• What to do
Where does the string "video" appear in the records? Copy each line that holds it.

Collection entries
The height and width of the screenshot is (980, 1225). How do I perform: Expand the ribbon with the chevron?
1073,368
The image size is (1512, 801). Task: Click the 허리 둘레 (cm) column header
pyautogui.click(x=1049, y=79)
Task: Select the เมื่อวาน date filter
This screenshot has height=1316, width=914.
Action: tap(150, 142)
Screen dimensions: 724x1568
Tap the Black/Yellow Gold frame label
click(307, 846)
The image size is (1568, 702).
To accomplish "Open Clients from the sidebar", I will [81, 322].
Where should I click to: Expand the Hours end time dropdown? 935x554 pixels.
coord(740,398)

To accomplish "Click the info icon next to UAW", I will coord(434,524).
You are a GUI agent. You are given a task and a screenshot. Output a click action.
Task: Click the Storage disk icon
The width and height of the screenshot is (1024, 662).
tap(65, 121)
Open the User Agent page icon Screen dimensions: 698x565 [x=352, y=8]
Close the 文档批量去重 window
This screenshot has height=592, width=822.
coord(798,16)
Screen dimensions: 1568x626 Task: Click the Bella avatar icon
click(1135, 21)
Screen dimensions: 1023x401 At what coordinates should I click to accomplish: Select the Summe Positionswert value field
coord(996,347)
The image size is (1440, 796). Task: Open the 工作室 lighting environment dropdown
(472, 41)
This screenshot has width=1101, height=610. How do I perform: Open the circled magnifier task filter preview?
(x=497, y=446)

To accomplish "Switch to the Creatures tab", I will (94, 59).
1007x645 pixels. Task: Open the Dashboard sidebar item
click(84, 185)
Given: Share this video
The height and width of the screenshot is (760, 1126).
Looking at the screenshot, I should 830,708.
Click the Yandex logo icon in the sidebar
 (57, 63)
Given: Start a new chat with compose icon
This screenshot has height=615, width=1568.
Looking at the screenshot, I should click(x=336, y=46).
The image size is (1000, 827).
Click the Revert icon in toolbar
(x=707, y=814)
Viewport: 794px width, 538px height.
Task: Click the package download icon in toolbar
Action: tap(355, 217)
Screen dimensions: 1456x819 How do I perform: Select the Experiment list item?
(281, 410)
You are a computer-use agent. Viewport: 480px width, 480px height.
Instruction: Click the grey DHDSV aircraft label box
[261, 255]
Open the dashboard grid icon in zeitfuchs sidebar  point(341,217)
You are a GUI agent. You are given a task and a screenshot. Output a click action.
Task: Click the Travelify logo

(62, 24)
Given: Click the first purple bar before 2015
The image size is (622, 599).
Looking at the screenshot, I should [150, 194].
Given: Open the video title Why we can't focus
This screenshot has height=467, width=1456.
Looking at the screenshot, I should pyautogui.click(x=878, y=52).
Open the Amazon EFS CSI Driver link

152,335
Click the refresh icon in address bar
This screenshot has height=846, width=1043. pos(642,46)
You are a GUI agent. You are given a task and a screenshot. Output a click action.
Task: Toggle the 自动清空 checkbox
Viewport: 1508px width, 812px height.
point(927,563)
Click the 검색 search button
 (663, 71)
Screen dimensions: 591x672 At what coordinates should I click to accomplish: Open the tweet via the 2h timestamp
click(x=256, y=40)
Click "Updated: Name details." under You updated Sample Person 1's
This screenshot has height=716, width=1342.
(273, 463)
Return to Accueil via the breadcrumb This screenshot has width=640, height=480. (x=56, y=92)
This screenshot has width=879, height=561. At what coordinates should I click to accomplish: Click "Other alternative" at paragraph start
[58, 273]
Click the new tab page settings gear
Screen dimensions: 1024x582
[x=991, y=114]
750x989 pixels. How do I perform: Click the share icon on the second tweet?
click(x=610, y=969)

• Problem solution
Given: Share this video
Given: Open the video title Why we can't focus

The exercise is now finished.